What the task requires:
Repeat exactly what runs from the line containing "Where should I click to: Click the Admin" through the last line of the material below. Do not copy the pictures.

Data for this exercise:

++++++++++++++++++++

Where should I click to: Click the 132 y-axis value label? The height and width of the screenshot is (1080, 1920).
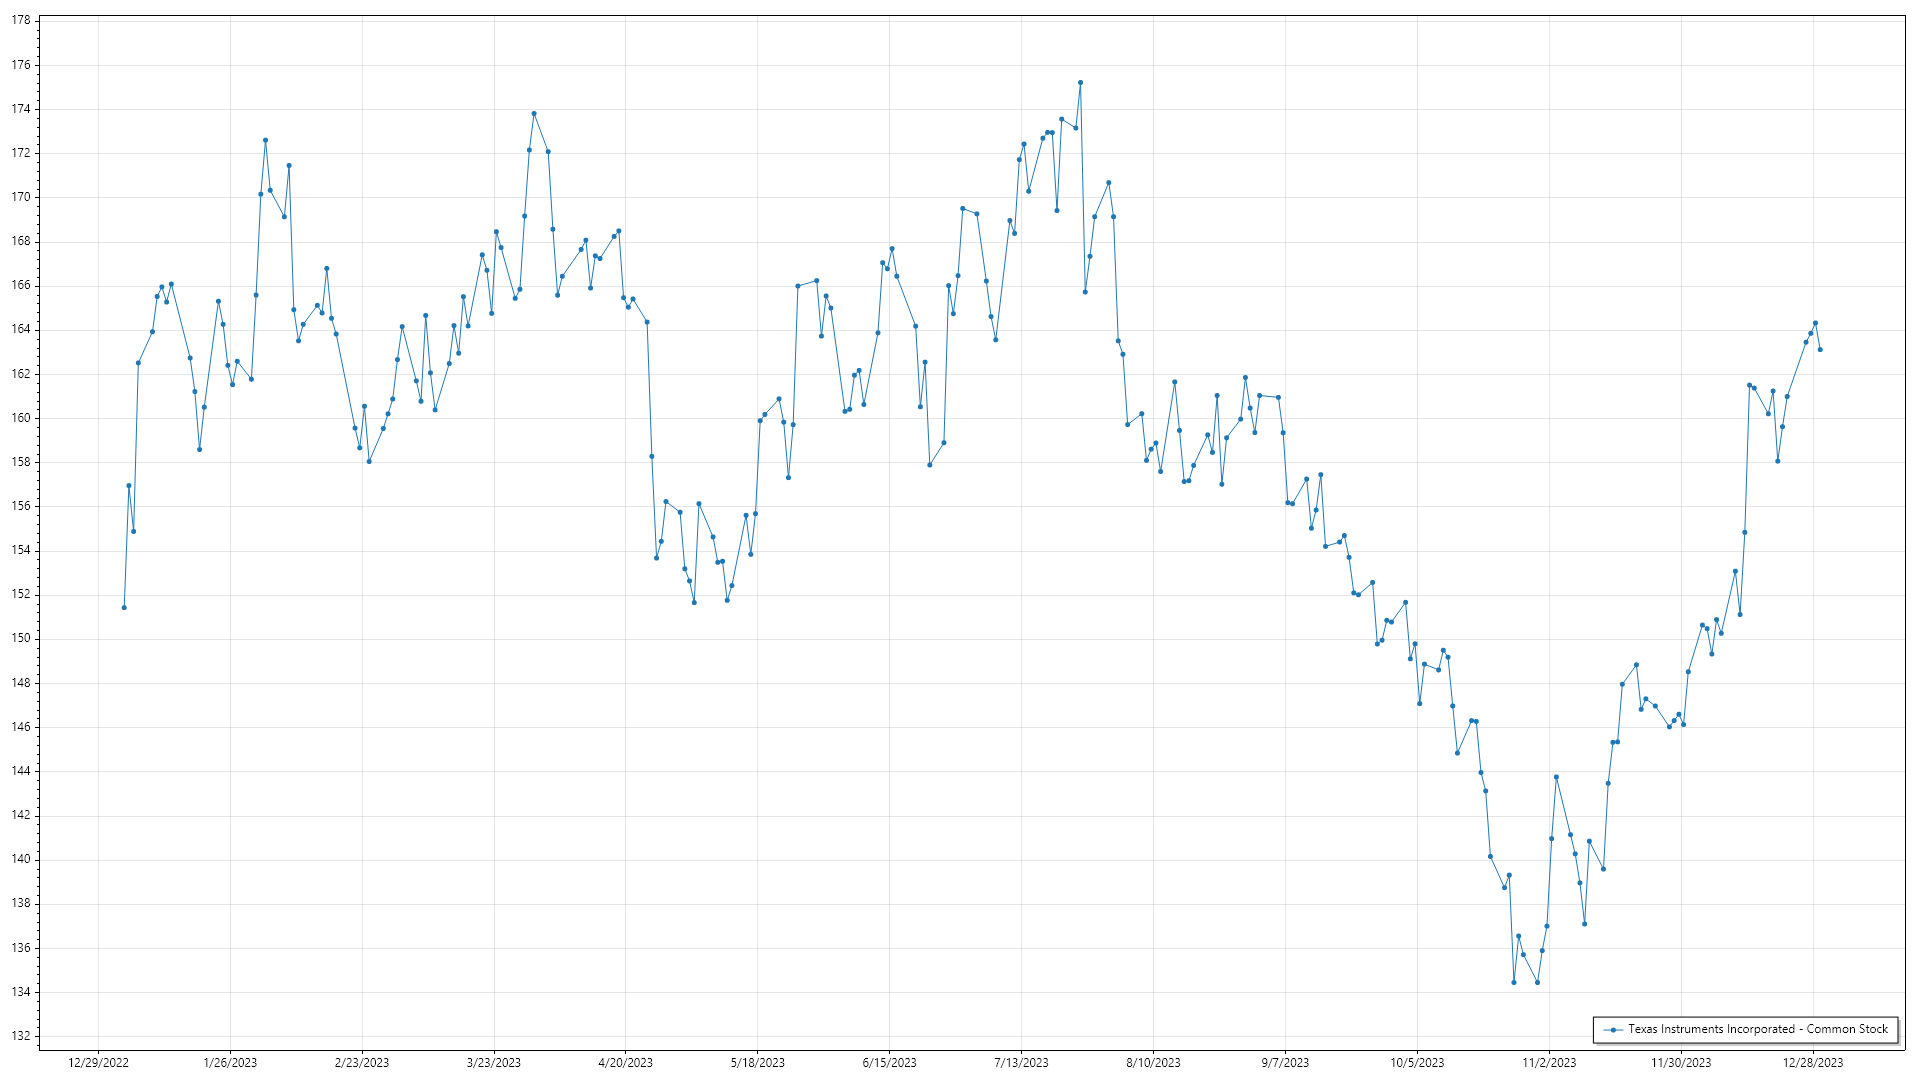[21, 1036]
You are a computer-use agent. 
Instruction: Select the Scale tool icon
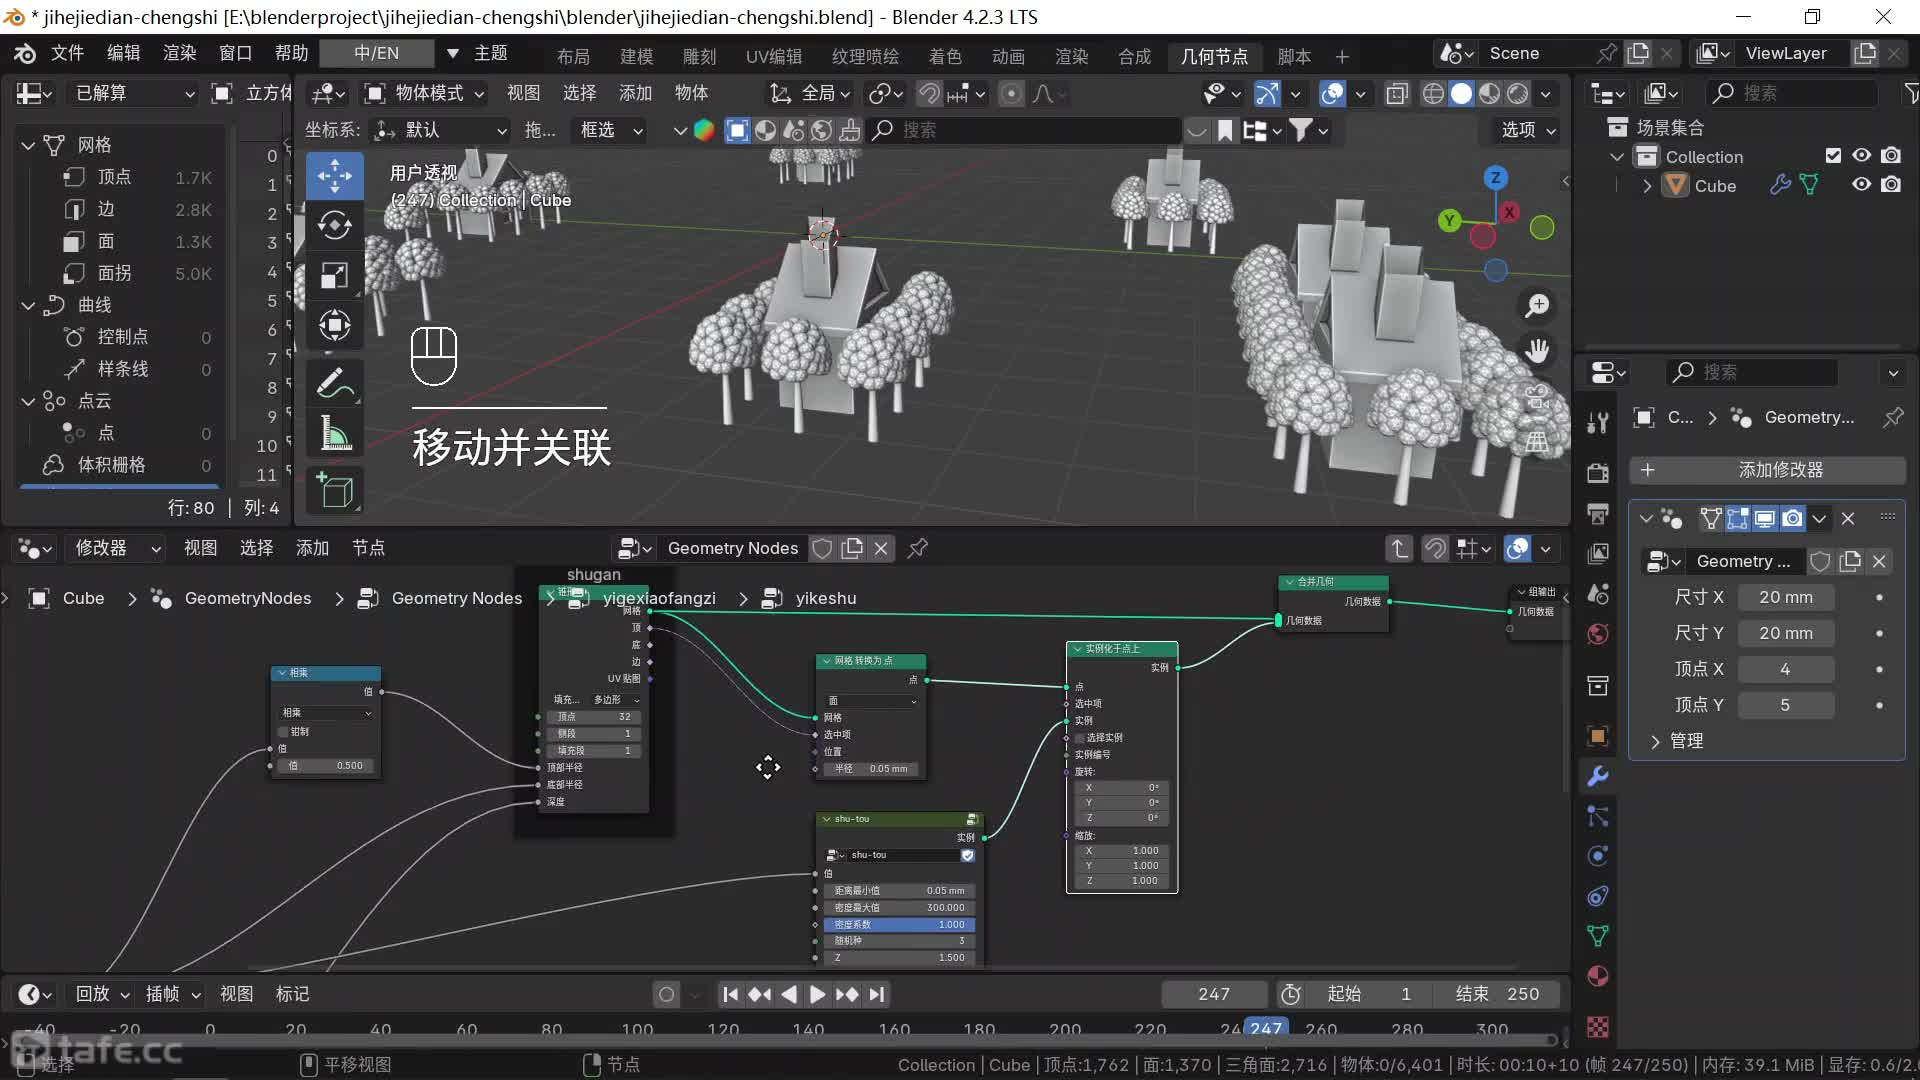pos(334,275)
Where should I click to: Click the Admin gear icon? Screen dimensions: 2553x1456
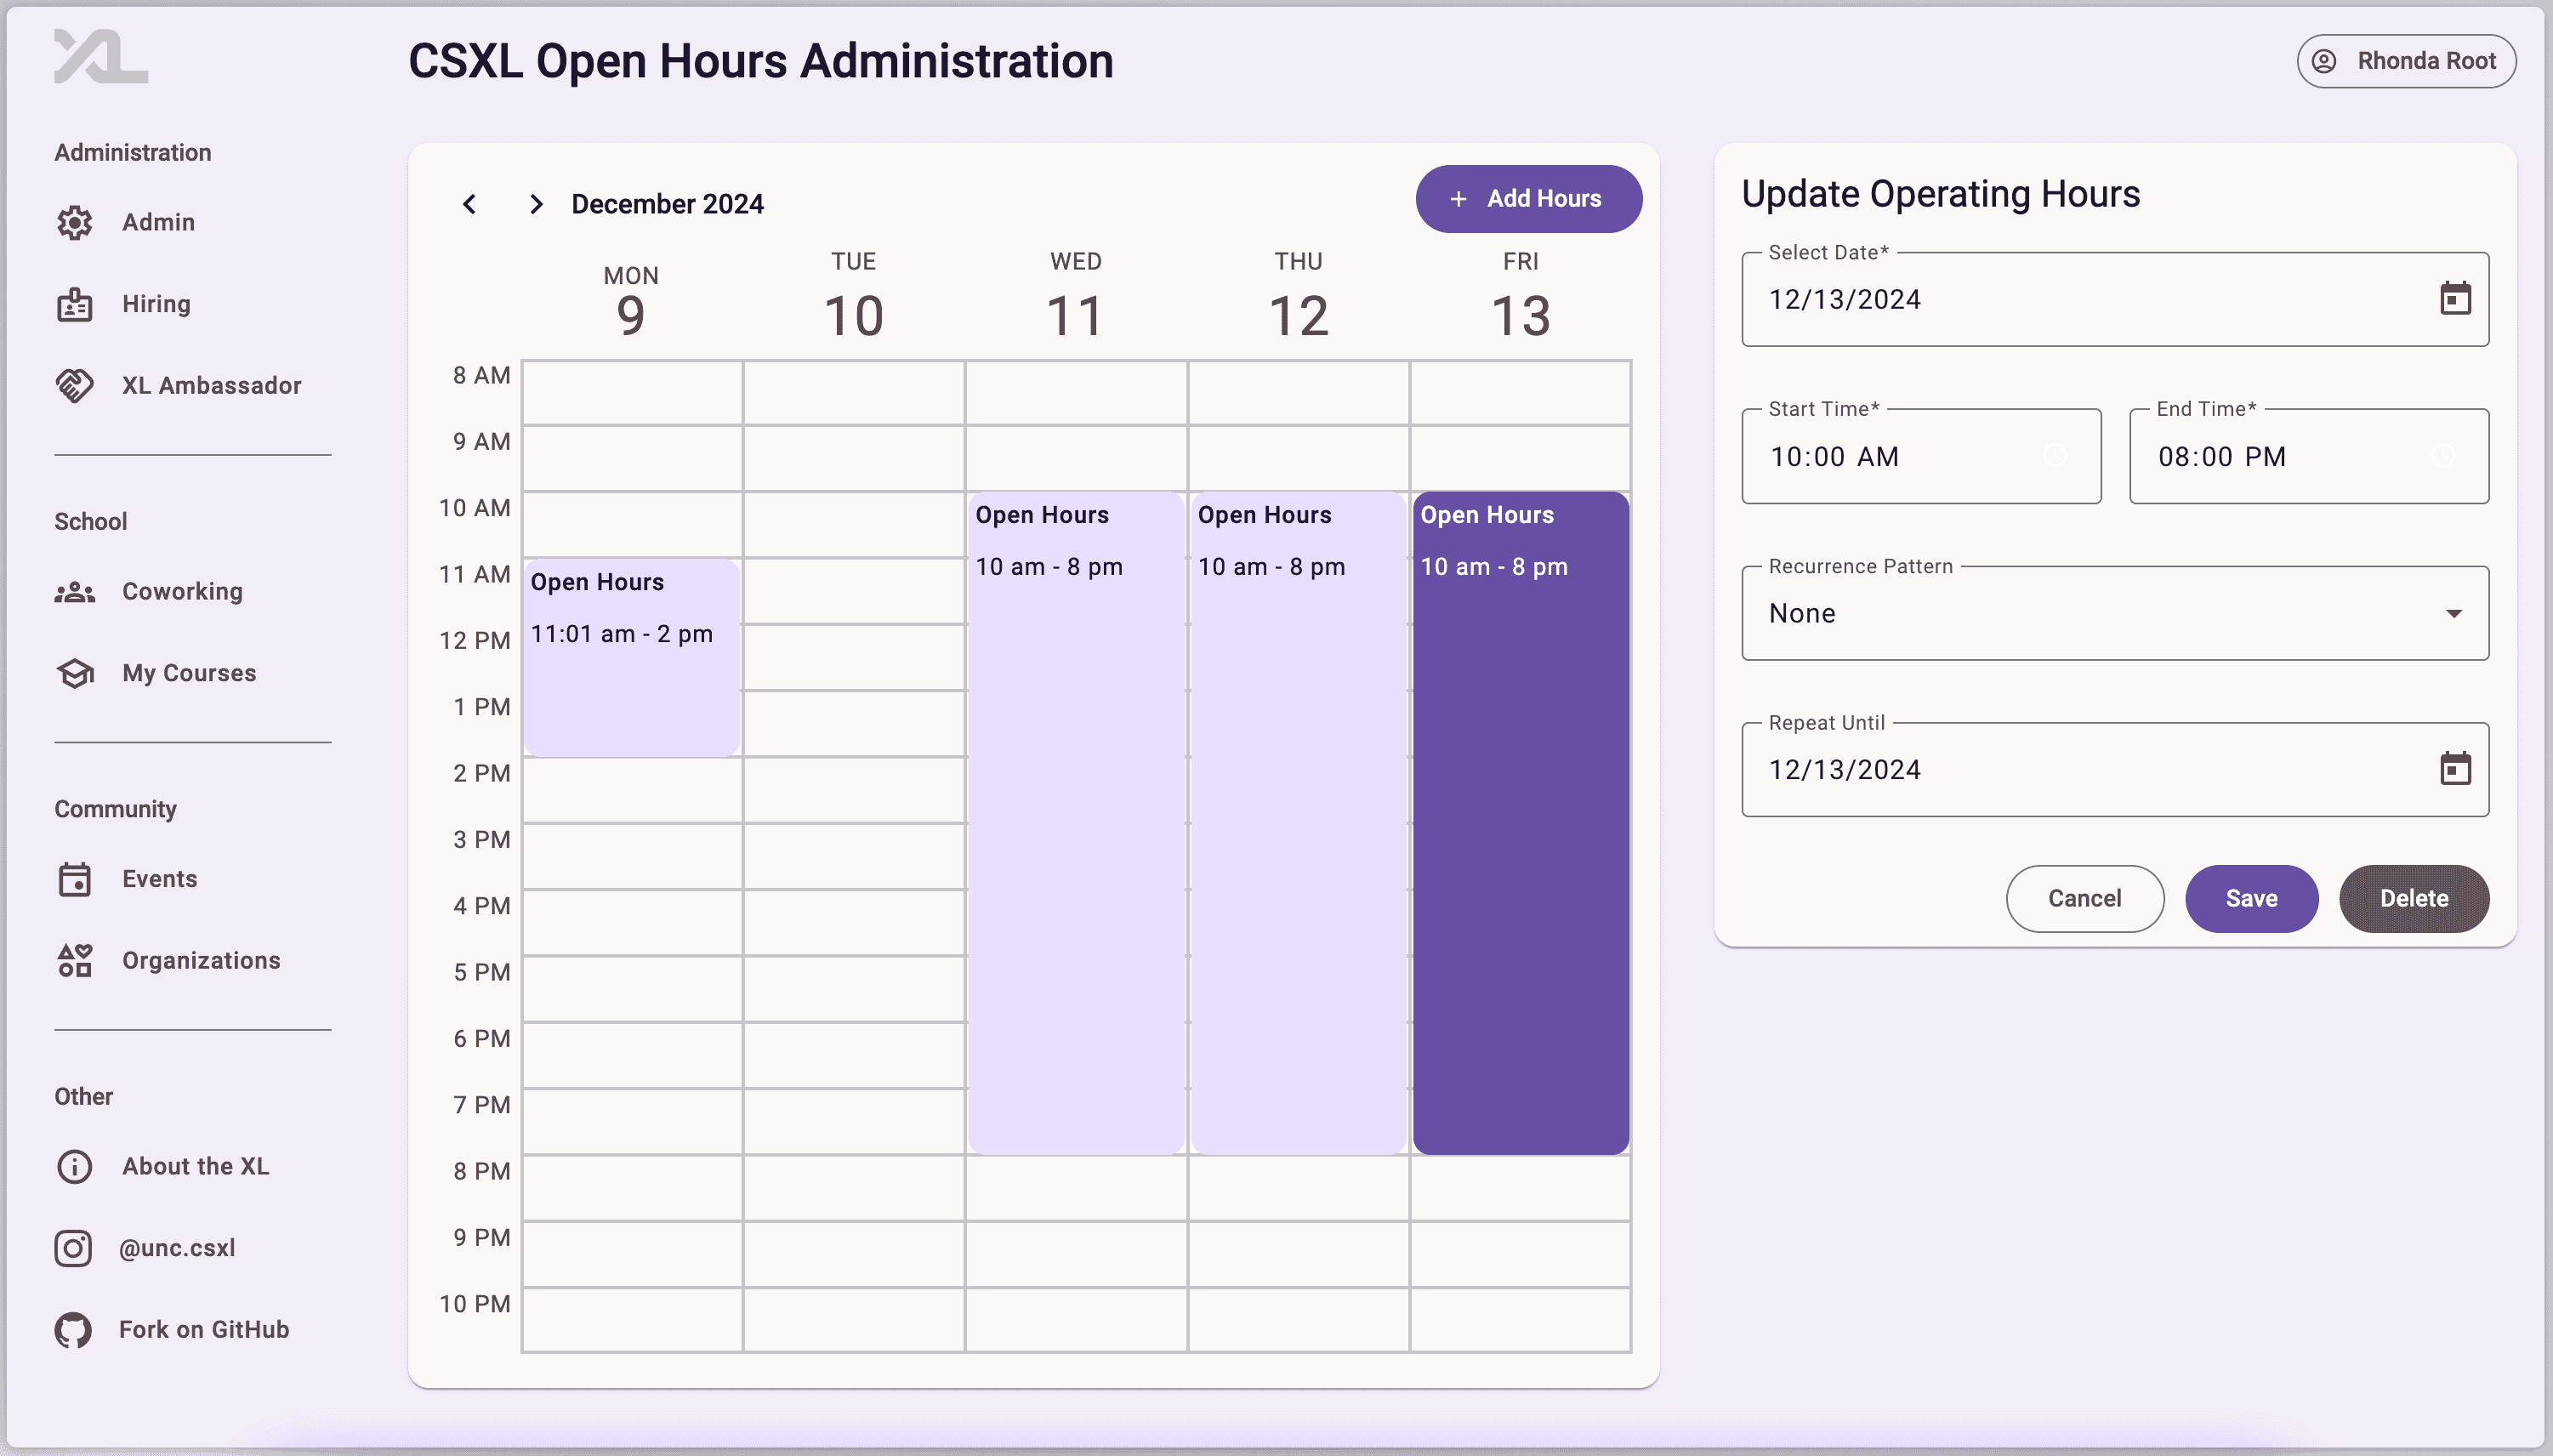74,222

++++++++++++++++++++

Final answer:
Where should I click to: Click the Admin gear icon? Screen dimensions: 2553x1456
74,222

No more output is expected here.